Just hoping that people remember to clean up is not a sustainable strategy. You need to automate your governance process.
Here are some practical tips:
- Automated ticketing: Use webhooks or integrations to automatically create "Remove Flag" tickets.
- Scheduled reviews: Make flag reviews a part of your process, for example your planning. Teams should justify a flag's existence or schedule them for removal.
- Update "Definition of Done": A feature isn't "done" until its associated feature flag has been removed from the code and archived in Unleash.

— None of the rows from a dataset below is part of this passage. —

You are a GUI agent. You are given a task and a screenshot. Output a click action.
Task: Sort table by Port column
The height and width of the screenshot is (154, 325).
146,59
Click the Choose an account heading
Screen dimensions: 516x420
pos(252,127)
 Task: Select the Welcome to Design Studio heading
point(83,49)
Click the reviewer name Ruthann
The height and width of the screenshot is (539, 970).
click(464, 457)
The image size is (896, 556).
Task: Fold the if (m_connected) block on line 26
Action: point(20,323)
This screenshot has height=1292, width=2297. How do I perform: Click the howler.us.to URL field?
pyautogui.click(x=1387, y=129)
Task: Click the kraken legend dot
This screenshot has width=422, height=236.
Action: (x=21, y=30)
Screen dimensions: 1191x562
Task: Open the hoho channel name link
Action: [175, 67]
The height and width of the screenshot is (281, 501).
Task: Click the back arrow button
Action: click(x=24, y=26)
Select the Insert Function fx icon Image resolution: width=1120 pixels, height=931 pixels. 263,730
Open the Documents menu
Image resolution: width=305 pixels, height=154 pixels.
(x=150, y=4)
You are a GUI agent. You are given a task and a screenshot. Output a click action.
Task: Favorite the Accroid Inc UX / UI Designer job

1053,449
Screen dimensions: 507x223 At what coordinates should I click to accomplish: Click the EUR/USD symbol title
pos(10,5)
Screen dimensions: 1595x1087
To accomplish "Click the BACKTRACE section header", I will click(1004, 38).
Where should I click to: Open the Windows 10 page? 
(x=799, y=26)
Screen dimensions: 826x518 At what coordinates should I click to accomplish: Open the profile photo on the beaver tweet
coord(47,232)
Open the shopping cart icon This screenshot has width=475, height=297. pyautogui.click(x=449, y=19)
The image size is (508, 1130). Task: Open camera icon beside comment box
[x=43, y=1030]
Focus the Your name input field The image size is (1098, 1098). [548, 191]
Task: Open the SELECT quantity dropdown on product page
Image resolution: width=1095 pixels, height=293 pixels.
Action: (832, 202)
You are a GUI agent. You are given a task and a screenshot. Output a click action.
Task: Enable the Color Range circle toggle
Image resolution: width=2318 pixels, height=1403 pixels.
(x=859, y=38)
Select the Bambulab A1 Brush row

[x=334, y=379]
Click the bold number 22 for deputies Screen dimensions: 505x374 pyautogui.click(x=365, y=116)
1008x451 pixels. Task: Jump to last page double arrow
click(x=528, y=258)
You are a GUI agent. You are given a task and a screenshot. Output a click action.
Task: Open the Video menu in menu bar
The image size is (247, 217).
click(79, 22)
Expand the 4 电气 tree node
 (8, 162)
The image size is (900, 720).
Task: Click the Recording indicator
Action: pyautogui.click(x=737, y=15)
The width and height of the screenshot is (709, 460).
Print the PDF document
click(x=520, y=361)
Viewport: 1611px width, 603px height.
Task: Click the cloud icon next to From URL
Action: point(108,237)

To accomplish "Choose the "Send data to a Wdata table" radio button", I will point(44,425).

- Use AI to speed up the cleanup: Rely on AI coding assistants to automate and fix flag removal issues.
Testing with feature flags
There is no single "right" way to test with feature flags, as every organization has a different testing strategy. The key is to build confidence that your application remains stable regardless of which flags are active. An effective approach typically involves a combination of strategies across different levels of the testing pyramid.
A common fear is that flags will cause a "combinatorial explosion" of test cases. You don't need to test every possible combination. Instead, focus on a few high-value scenarios.